*EXERCISE PROMPT*: Rewrite the entries below with "Groepsfoto" swapped for "Groepsportret" everywhere it occurs, leaving everything else unchanged.

*DATASET EXTRACT*:
---------------

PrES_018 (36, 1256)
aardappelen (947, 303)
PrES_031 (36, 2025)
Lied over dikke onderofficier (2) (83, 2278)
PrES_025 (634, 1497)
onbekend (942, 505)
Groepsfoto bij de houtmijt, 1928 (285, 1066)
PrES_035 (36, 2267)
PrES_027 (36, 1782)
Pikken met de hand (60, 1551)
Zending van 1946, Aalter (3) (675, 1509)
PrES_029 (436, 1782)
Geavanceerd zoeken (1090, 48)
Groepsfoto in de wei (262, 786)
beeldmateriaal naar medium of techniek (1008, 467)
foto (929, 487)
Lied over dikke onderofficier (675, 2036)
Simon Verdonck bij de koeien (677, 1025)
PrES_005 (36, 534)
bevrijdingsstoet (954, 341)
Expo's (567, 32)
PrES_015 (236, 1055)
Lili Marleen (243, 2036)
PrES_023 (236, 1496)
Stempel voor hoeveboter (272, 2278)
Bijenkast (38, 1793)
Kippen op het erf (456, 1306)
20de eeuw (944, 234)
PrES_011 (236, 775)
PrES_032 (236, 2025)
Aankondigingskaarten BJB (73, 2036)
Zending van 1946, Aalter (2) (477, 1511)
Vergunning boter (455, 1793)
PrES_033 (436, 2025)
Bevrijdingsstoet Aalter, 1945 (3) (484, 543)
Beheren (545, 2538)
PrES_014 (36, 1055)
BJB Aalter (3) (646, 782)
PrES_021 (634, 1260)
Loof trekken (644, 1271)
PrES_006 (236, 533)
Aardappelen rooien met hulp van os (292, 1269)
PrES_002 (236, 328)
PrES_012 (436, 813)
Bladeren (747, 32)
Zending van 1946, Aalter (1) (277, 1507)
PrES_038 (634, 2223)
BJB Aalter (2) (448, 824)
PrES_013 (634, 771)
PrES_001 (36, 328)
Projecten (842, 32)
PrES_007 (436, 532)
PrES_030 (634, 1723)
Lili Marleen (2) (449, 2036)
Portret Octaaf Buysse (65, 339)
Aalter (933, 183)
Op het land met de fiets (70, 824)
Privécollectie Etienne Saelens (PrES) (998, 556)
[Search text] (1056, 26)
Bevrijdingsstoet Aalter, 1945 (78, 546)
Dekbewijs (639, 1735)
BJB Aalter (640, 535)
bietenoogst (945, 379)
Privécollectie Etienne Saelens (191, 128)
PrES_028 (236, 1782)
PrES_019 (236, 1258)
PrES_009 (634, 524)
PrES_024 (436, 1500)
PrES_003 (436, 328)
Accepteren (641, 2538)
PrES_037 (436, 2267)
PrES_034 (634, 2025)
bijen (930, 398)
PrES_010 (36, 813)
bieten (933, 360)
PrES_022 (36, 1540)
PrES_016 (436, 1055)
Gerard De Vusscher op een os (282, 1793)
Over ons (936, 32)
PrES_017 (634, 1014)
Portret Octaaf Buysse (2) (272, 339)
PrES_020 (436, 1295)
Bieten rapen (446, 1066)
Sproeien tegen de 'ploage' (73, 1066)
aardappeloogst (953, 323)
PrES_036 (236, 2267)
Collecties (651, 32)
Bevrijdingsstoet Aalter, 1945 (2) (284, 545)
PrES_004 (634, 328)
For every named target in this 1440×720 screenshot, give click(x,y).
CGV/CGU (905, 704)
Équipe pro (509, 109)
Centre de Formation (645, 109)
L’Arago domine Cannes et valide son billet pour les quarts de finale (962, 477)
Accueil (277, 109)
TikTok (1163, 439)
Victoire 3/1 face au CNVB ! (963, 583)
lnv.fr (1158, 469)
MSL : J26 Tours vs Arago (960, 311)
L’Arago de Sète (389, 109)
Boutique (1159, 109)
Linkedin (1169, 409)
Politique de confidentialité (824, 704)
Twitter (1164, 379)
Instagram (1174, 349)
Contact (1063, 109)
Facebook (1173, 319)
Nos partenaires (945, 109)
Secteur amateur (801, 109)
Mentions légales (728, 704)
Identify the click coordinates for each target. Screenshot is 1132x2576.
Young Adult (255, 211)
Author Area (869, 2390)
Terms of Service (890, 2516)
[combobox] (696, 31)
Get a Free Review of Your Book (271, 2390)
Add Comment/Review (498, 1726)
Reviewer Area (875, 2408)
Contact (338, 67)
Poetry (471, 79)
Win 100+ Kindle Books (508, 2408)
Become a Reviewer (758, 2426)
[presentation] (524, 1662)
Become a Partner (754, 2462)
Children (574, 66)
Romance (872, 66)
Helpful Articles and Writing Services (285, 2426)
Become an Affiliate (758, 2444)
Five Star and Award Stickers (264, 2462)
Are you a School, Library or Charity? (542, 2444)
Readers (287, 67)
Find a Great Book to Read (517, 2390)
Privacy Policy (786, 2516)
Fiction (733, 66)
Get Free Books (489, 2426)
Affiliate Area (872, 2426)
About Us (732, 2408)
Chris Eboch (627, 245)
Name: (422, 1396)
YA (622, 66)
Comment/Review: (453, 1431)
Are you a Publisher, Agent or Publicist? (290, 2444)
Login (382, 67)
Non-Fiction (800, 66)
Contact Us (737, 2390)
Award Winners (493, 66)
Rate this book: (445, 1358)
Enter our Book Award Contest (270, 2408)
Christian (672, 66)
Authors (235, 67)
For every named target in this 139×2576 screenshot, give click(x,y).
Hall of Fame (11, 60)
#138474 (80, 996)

---------------

*WORKED SOLUTION*:
PrES_018 (36, 1256)
aardappelen (947, 303)
PrES_031 (36, 2025)
Lied over dikke onderofficier (2) (83, 2278)
PrES_025 (634, 1497)
onbekend (942, 505)
Groepsportret bij de houtmijt, 1928 (285, 1066)
PrES_035 (36, 2267)
PrES_027 (36, 1782)
Pikken met de hand (60, 1551)
Zending van 1946, Aalter (3) (675, 1509)
PrES_029 (436, 1782)
Geavanceerd zoeken (1090, 48)
Groepsportret in de wei (262, 786)
beeldmateriaal naar medium of techniek (1008, 467)
foto (929, 487)
Lied over dikke onderofficier (675, 2036)
Simon Verdonck bij de koeien (677, 1025)
PrES_005 (36, 534)
bevrijdingsstoet (954, 341)
Expo's (567, 32)
PrES_015 (236, 1055)
Lili Marleen (243, 2036)
PrES_023 (236, 1496)
Stempel voor hoeveboter (272, 2278)
Bijenkast (38, 1793)
Kippen op het erf (456, 1306)
20de eeuw (944, 234)
PrES_011 (236, 775)
PrES_032 (236, 2025)
Aankondigingskaarten BJB (73, 2036)
Zending van 1946, Aalter (2) (477, 1511)
Vergunning boter (455, 1793)
PrES_033 (436, 2025)
Bevrijdingsstoet Aalter, 1945 (3) (484, 543)
Beheren (545, 2538)
PrES_014 (36, 1055)
BJB Aalter (3) (646, 782)
PrES_021 (634, 1260)
Loof trekken (644, 1271)
PrES_006 (236, 533)
Aardappelen rooien met hulp van os (292, 1269)
PrES_002 (236, 328)
PrES_012 (436, 813)
Bladeren (747, 32)
Zending van 1946, Aalter (1) (277, 1507)
PrES_038 (634, 2223)
BJB Aalter (2) (448, 824)
PrES_013 (634, 771)
PrES_001 (36, 328)
Projecten (842, 32)
PrES_007 (436, 532)
PrES_030 (634, 1723)
Lili Marleen (2) (449, 2036)
Portret Octaaf Buysse (65, 339)
Aalter (933, 183)
Op het land met de fiets (70, 824)
Privécollectie Etienne Saelens (PrES) (998, 556)
[Search text] (1056, 26)
Bevrijdingsstoet Aalter, 1945 (78, 546)
Dekbewijs (639, 1735)
BJB Aalter (640, 535)
bietenoogst (945, 379)
Privécollectie Etienne Saelens (191, 128)
PrES_028 (236, 1782)
PrES_019 (236, 1258)
PrES_009 (634, 524)
PrES_024 (436, 1500)
PrES_003 (436, 328)
Accepteren (641, 2538)
PrES_037 (436, 2267)
PrES_034 (634, 2025)
bijen (930, 398)
PrES_010 (36, 813)
bieten (933, 360)
PrES_022 (36, 1540)
PrES_016 (436, 1055)
Gerard De Vusscher op een os (282, 1793)
Over ons (936, 32)
PrES_017 (634, 1014)
Portret Octaaf Buysse (2) (272, 339)
PrES_020 (436, 1295)
Bieten rapen (446, 1066)
Sproeien tegen de 'ploage' (73, 1066)
aardappeloogst (953, 323)
PrES_036 (236, 2267)
Collecties (651, 32)
Bevrijdingsstoet Aalter, 1945 (2) (284, 545)
PrES_004 (634, 328)
For every named target in this 1440×720 screenshot, give click(x,y).
CGV/CGU (905, 704)
Équipe pro (509, 109)
Centre de Formation (645, 109)
L’Arago domine Cannes et valide son billet pour les quarts de finale (962, 477)
Accueil (277, 109)
TikTok (1163, 439)
Victoire 3/1 face au CNVB ! (963, 583)
lnv.fr (1158, 469)
MSL : J26 Tours vs Arago (960, 311)
L’Arago de Sète (389, 109)
Boutique (1159, 109)
Linkedin (1169, 409)
Politique de confidentialité (824, 704)
Twitter (1164, 379)
Instagram (1174, 349)
Contact (1063, 109)
Facebook (1173, 319)
Nos partenaires (945, 109)
Secteur amateur (801, 109)
Mentions légales (728, 704)
Identify the click coordinates for each target. Screenshot is 1132x2576.
Young Adult (255, 211)
Author Area (869, 2390)
Terms of Service (890, 2516)
[combobox] (696, 31)
Get a Free Review of Your Book (271, 2390)
Add Comment/Review (498, 1726)
Reviewer Area (875, 2408)
Contact (338, 67)
Poetry (471, 79)
Win 100+ Kindle Books (508, 2408)
Become a Reviewer (758, 2426)
[presentation] (524, 1662)
Become a Partner (754, 2462)
Children (574, 66)
Romance (872, 66)
Helpful Articles and Writing Services (285, 2426)
Become an Affiliate (758, 2444)
Five Star and Award Stickers (264, 2462)
Are you a School, Library or Charity? (542, 2444)
Readers (287, 67)
Find a Great Book to Read (517, 2390)
Privacy Policy (786, 2516)
Fiction (733, 66)
Get Free Books (489, 2426)
Affiliate Area (872, 2426)
About Us (732, 2408)
Chris Eboch (627, 245)
Name: (422, 1396)
YA (622, 66)
Comment/Review: (453, 1431)
Are you a Publisher, Agent or Publicist? (290, 2444)
Login (382, 67)
Non-Fiction (800, 66)
Contact Us (737, 2390)
Award Winners (493, 66)
Rate this book: (445, 1358)
Enter our Book Award Contest (270, 2408)
Christian (672, 66)
Authors (235, 67)
For every named target in this 139×2576 screenshot, give click(x,y).
Hall of Fame (11, 60)
#138474 (80, 996)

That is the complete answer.